Gunman gets 90 years for Tyshawn Lee murder, accomplice gets 65 years
Even in a city where children are frequently caught in the crossfire of gang violence, the apparent targeted killing of 9-year-old Tyshawn shocked residents of the city in the fall of 2015.
A Cook County judge Wednesday sentenced the man who shot and killed 9-year-old Tyshawn Lee to 90 years in prison and handed a 65-year prison term to his co-defendant.
Triggerman Dwright Boone-Doty, 25, bowed his head as Judge Thaddeus Wilson read off the sentences. Co-defendant Corey Morgan, 31, who previously turned down a plea deal that called for a 25-year sentence, stood stoically beside his lawyers. Seated in the courtroom in front of State’s Attorney Kim Foxx, Tyshawn’s mother, Karla Lee, wept.
Even in a city where children are frequently caught in the crossfire of gang violence, the targeted killing of Tyshawn shocked the city in the fall of 2015. Tyshawn’s body was found in an alley across the street from Dawes Park, just a few doors down from the Auburn-Gresham home where he lived with his mother and grandparents. His basketball lay a few feet away.
Prosecutors at trial argued that the fourth-grader was killed in revenge for the murder a few weeks earlier of Morgan’s brother, Tracey Morgan, by members of the Killa Ward faction of the Gangster Disciples. Assistant State’s Attorney Thomas Darman said Tracey Morgan’s murder “poured gasoline” on the long-running the feud between Killa Ward and the defendants’ Bang Bang Gang faction of the Black P-Stones.
Before handing down the sentences Wednesday, Wilson noted the string of back-and-forth killing that had come in the years and weeks before Tyshawn was killed, and paraphrased a remark Corey Morgan made in front of a witness about how the shooting that had claimed his brother’s life and wounded his mother had made even “grandmas, mamas, babies and all” legitimate targets in gang warfare.

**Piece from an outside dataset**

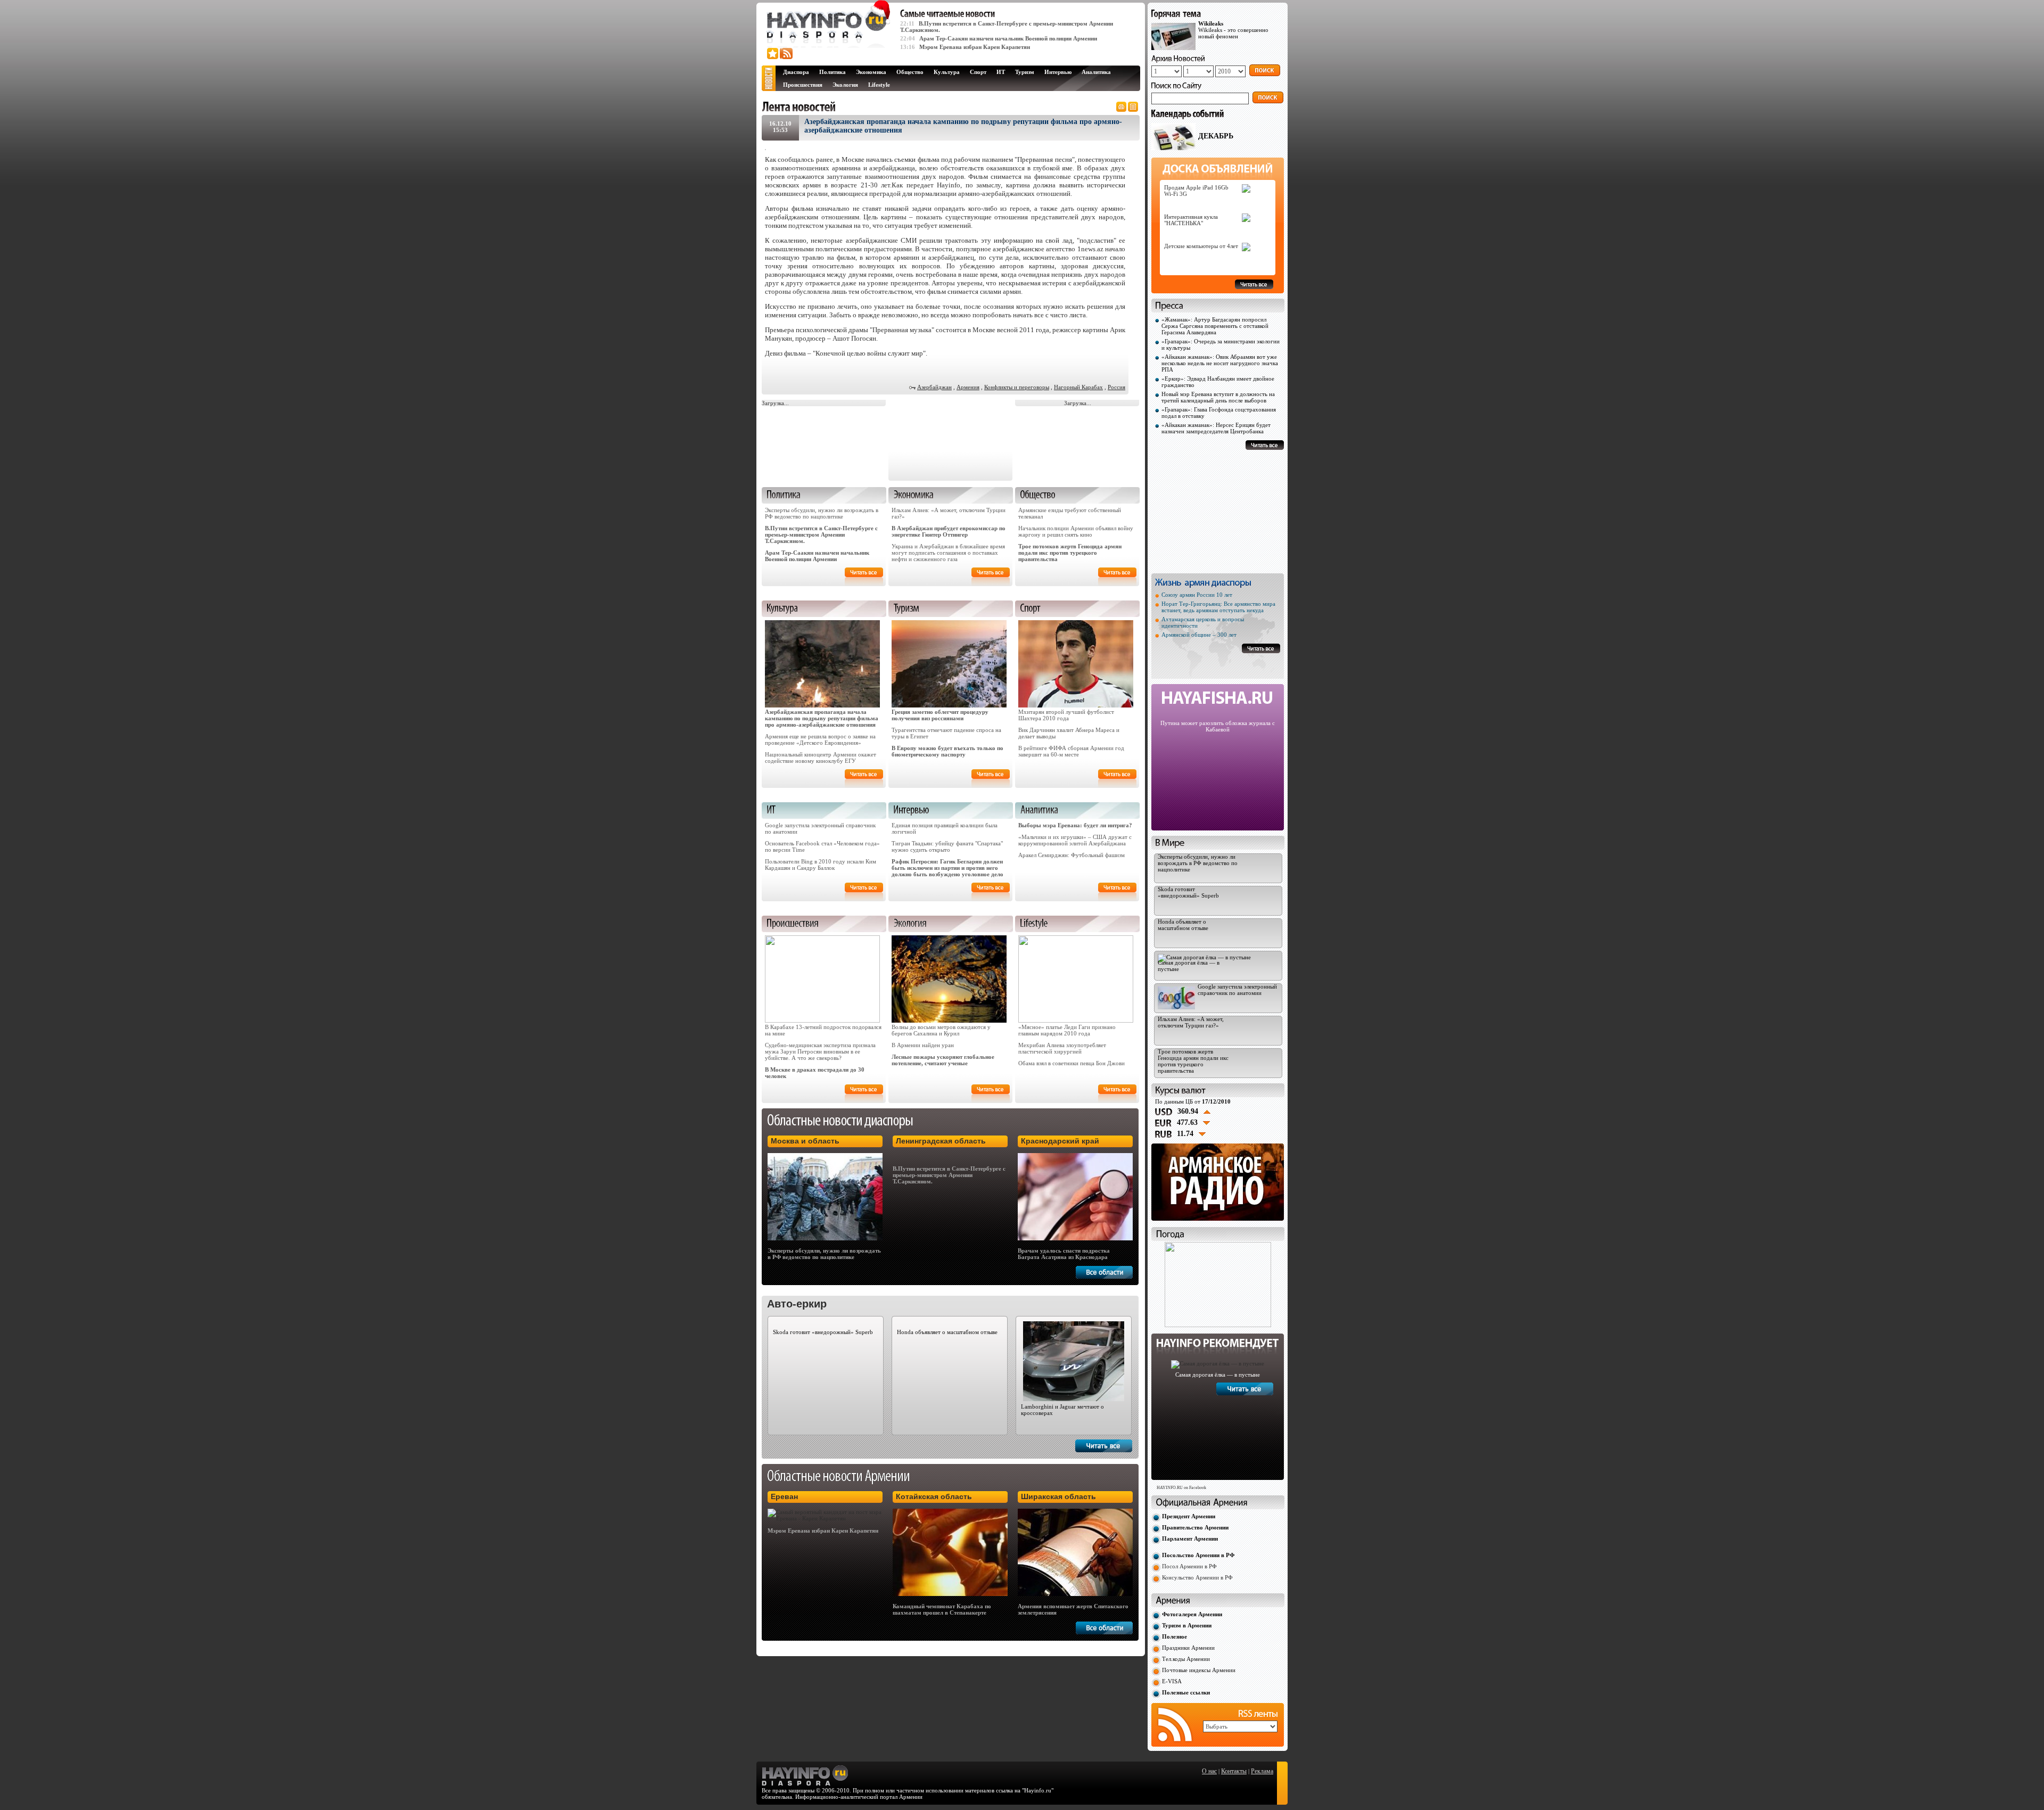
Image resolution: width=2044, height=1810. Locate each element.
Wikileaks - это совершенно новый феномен (1233, 29)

“Where does this stop? Where does this mind-numbing, senseless violence stop?” Wilson said. “It stops with grandmas, mamas, and innocent children trying to play at a public park. Grandmas, mamas, kids and all are not fair game, and they matter to us.”

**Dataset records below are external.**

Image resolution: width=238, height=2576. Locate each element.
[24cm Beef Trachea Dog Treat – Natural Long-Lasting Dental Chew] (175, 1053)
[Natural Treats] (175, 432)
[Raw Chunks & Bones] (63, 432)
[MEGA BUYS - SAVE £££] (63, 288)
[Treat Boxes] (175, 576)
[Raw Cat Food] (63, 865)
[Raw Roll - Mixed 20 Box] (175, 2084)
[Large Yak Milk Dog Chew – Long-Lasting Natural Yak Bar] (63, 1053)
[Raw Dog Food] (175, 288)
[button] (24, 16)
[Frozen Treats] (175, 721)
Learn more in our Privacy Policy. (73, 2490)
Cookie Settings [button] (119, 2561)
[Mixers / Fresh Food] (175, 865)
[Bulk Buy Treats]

In conversations recorded by a jailhouse informant, Boone-Doty described stalking Pierre Stokes — Tyshawn’s father and purported rival — and spotting Tyshawn at the park on a November afternoon. Boone-Doty said he lured the boy away from the basketball court by taking away his ball, then offering to buy him candy, luring the boy into an alley.
“I’m looking at him. We walking. Bop. Hit the ground,” Boone-Doty said, describing the shooting in one recorded conversation. “Bop-bop-bop-bop-bop. I’m laughing. I’m looking ... Bop bop bop bop bop, man.”
Boone-Doty’s attorney, Assistant Public Defender Danita Ivory, had argued at trial that her client’s braggadocio was not based on facts, but was just an attempt to impress the informant, a high-ranking gang member. Wednesday, she asked Wilson to consider Boone-Doty’s childhood in an impoverished, fatherless home.
Boone-Doty is awaiting trial for the murder of 19-year-old Brianna Jenkins in an allegedly gang-related shooting days before Tyshawn was killed.
Stokes is also awaiting trial on attempted murder charges for allegedly opening fire on a group of people that included Corey Morgan’s girlfriend in 2016. That shooting took place just hours after Corey Morgan and Boone-Doty were charged with Tyshawn’s murder.
Boone-Doty opted not to speak before Wilson handed down his sentence Wednesday. Corey Morgan also remained silent.
Karla Lee smiled as she spoke to reporters in the courthouse lobby.
“I am happy about the outcome. I’m happy about the sentence. I’m not too happy about [Corey Morgan’s] sentence,” she said. “That’s what the judge determined, but I’m happy that he’s probably not going to ever get out.”